Day of Deliverance From Exile

Reflections on forthcoming Mass readings by Tom and April Hoopes.

Sunday, March 22, is the Fourth Sunday of Lent (Year B, Cycle I). Wednesday, March 25, is the solemnity of the Annunciation.


Papal

Pope Benedict XVI finishes his apostolic journey to Africa (Angola and Cameroon) on March 23.


Parish

EPriest.com offers best parish practices.

Father Timothy Reid, pastor of St. Ann’s Catholic Church in Charlotte, N.C., has led Eucharistic adoration for children for years.

At St. Ann’s, on the first Wednesday of every month, Father Reid offers children the chance for 30 minutes of adoration in the late afternoon. He leads lessons and teaches them hymns like “O Salutaris Hostia” and “Tantum Ergo.”

Find information and testimonials at the EPriest.com website.


Family

FaithandFamilyLIVE.com is the sister site of the Register.

On March 25, throw a “nine months till Christmas” party with your children. Today’s feast of the Annunciation falls in Lent but is a solemnity, so you can celebrate.

Point out: that Dec. 25 isn’t the day that God became human. March 25 is. It’s the day of the Incarnation. Teach them the Angelus, if they don’t know it already. Find the words at the Faith & Family Live! website, under “Resources.”


Media

Today might be a good day to watch the prologue of The Fellowship of the Ring (warning: violence and scary orcs). In The Lord of the Rings, J.R.R. Tolkien, a devout Catholic, names March 25 as the day the “one ring” was made. In Peter Jackson’s first Lord of the Rings movie, an impressive sequence tells the story of how the ring was made and shares wisdom about how corrupting sin and power are to men. Tolkien placed that event on that day perhaps to draw a parallel to how Adam and Eve chose the corrupting path of sin and disobedience.

On March 25, Christ chose the humble way, forsaking his high station to live and die with us, and Mary chose obedience. They “unmade” sin through humility and obedience, just as the goal in the movie is to “unmake” the ring.


Readings

2 Chronicles 36:14-17, 19-23; Psalm 137:1-2, 3, 4-5, 6; Ephesians 2:4-10; John 3:14-21

EPriest.com offers free homily packs for priests.


Our Take

The Hail, Holy Queen prayer uses strange language that can sound excessive. In it we call ourselves “poor banished children of Eve.” We characterize ourselves as “mourning and weeping in this valley of tears,” and we ask to be brought to Christ “after this exile.”
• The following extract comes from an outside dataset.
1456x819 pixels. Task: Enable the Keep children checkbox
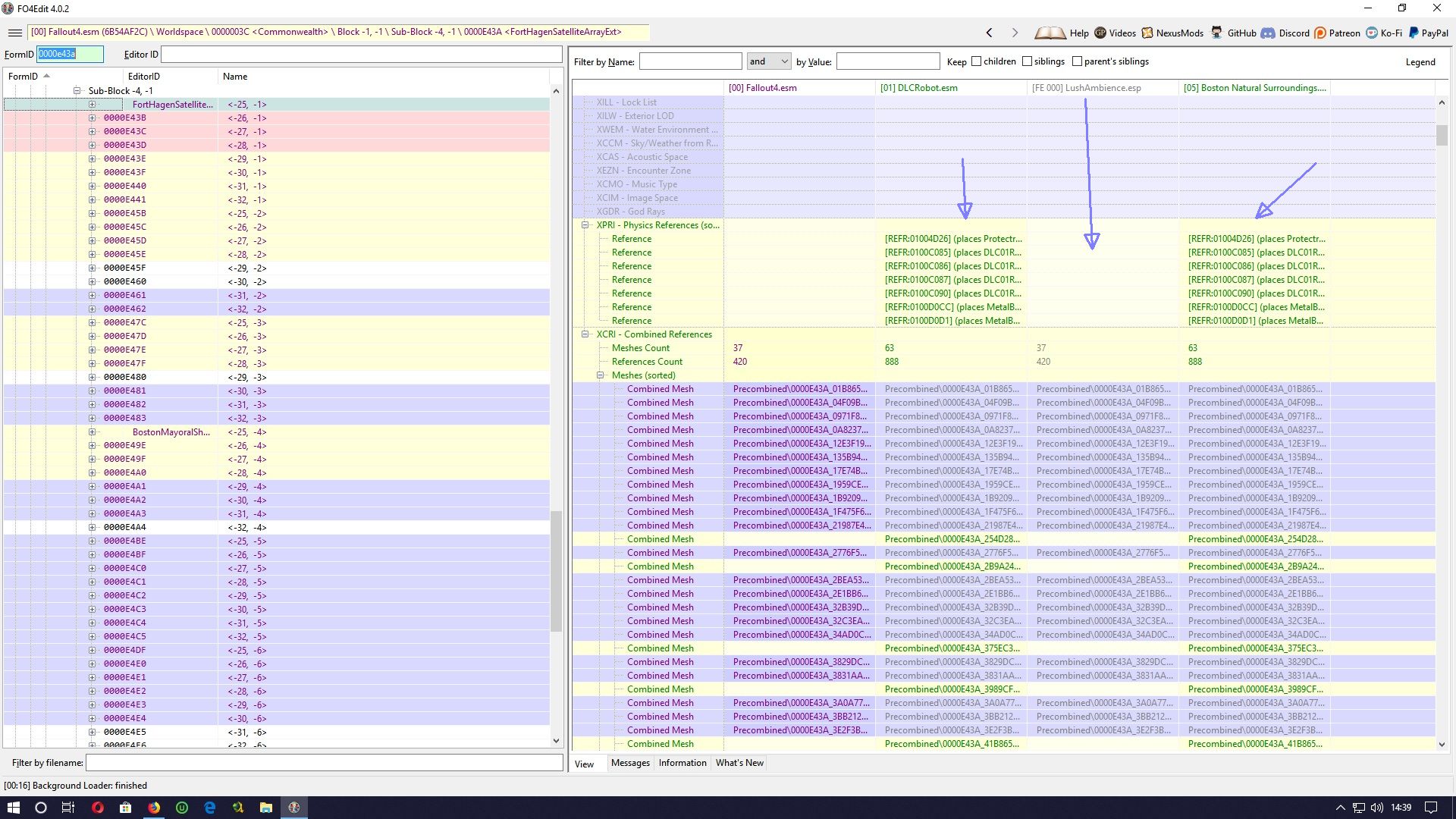(x=977, y=61)
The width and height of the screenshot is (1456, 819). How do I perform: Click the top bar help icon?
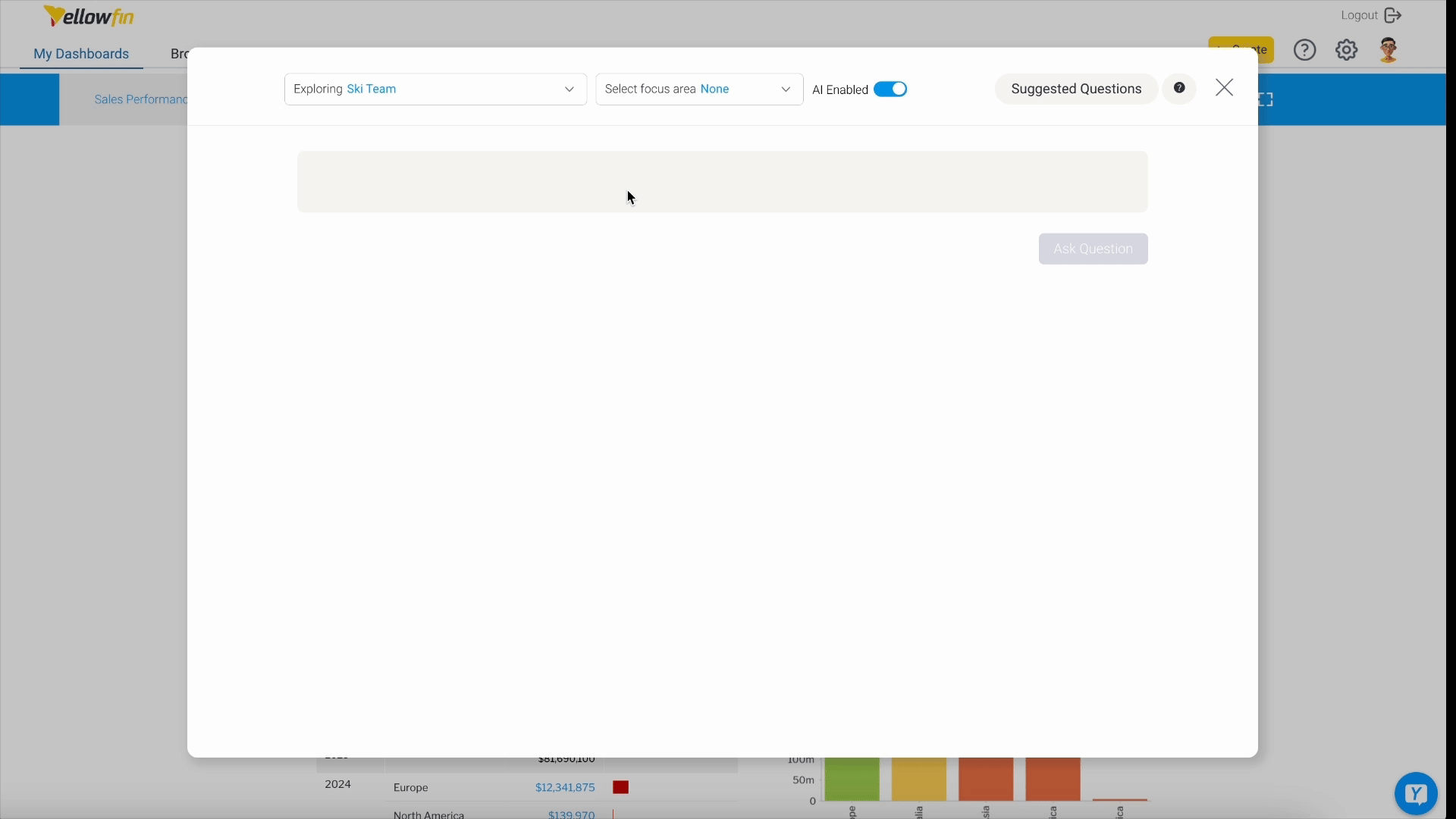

The fact that the Church ends every Rosary with that prayer is an indication that it isn’t excessive. It’s meant to tell us something true about the human condition.

Today’s readings explain.

1. We are judged as nations, not just as individuals. The first reading is about the Babylonian exile. It tells succinctly how God allowed the Jews to go into exile because of their infidelities, then brought them back himself. God expects Christians to raise the fidelity of their nations to him, too. If we fail, we must live with the consequences.

2. God understands the pain of our exile. The Psalm recounts the Jews’ lament at being in Babylon, longing for Jerusalem. This is the spiritual benefit of exile: It makes us appreciate our true home.

3. Christ saves us from exile and takes us home. The second reading recounts how God, “when we were still dead in our transgressions, brought us to life in Christ.” It promises “immeasurable riches” in the “heavens.”

4. The Gospel calls us to repent and change our ways. Today’s Gospel includes the famous verse: “God did not send his Son into the world to condemn the world, but that the world might be saved through him.” But also the less famous, and equally important: “Everyone who does wicked things hates the light and does not come toward the light.”

We are in exile, and the only way out is through Christ. To go that way, we need to follow his commandments and meet him in the sacraments.